Big data analysis has never been easy. Due to its complicated and often text-heavy form, big data presents researchers with major issues when they attempt to create computer models that can easily and accurately sort such a variety of inputs.

However, Massachusetts Institute of Technology graduate student Max Kanter and his thesis advisor, Kalyan Veeramachaneni, have come one step closer to cracking the code with their “Data Science Machine” (DSM).

The DSM aims to perform the function of a researcher by deciding itself which features of a big data database to look at. This feature selection can be automated by using techniques of “feature engineering.”

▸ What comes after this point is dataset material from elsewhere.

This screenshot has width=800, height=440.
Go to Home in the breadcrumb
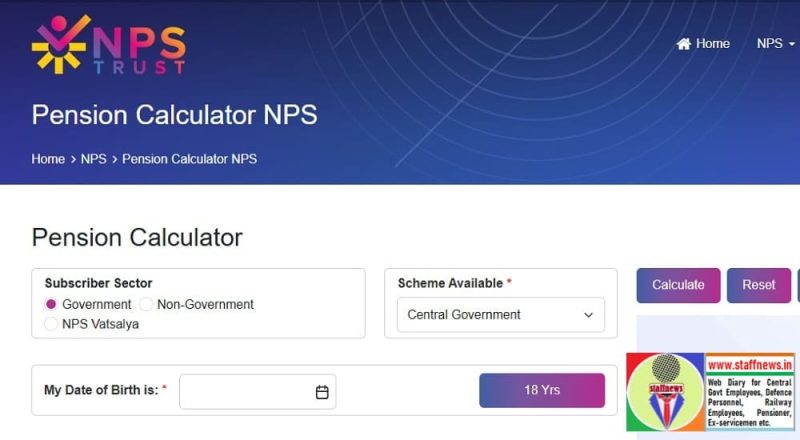pos(48,159)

Feature engineering can be defined as the process of transforming raw data into features that better represent the underlying problem to the predictive models, resulting in improved model accuracy on unseen data.  (Tomasz Malisiewicz).

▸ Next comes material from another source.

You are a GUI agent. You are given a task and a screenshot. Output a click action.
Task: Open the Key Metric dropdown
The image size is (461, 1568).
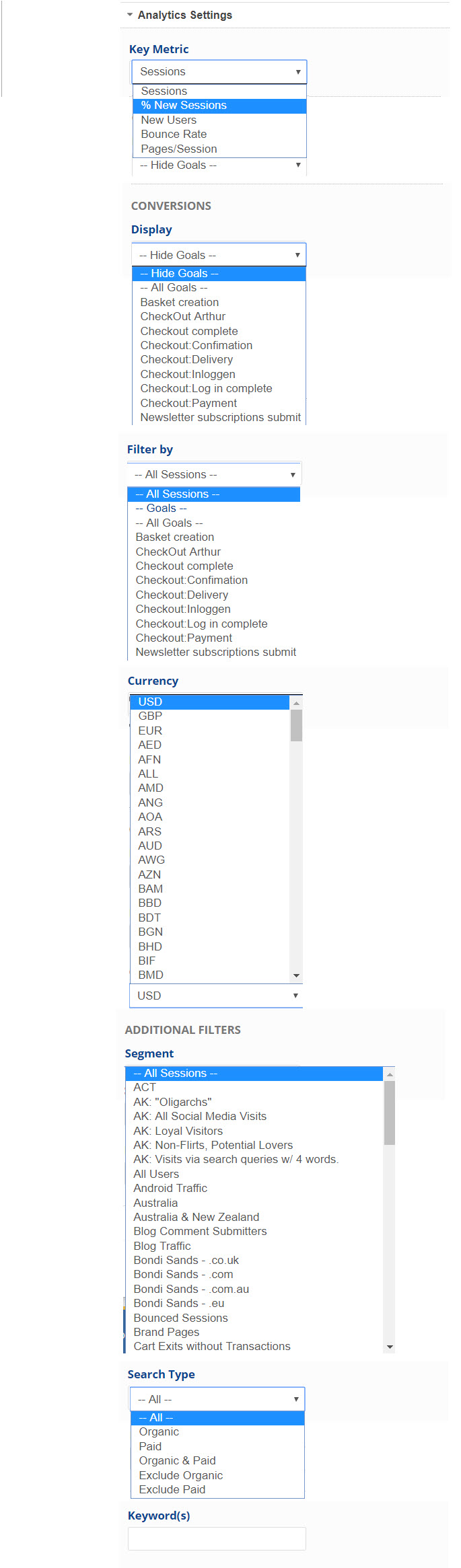[219, 72]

Although feature engineering is not the most popular of all IT subjects, many point out that it is crucial to AI and machine learning.

Principal analyst at Tirias Research Jim McGregor claims that the advancement of the DSM “…is really about deep learning– the ability of server platforms to analyze data and develop intelligent algorithms.”

Using feature engineering, the DSM is able to find structural relationships inherent in the database design by tracking correlations between data in different tables. The DSM then imports data from one table into a second, examines potential associations, and generates feature candidates. From there it can begin to discover values such as the minima of averages and the average of sums.

The DSM is also able to search for and register categorical data.

After it has isolated particular candidates, the DSM weeds through them and isolates only those with actual correlations.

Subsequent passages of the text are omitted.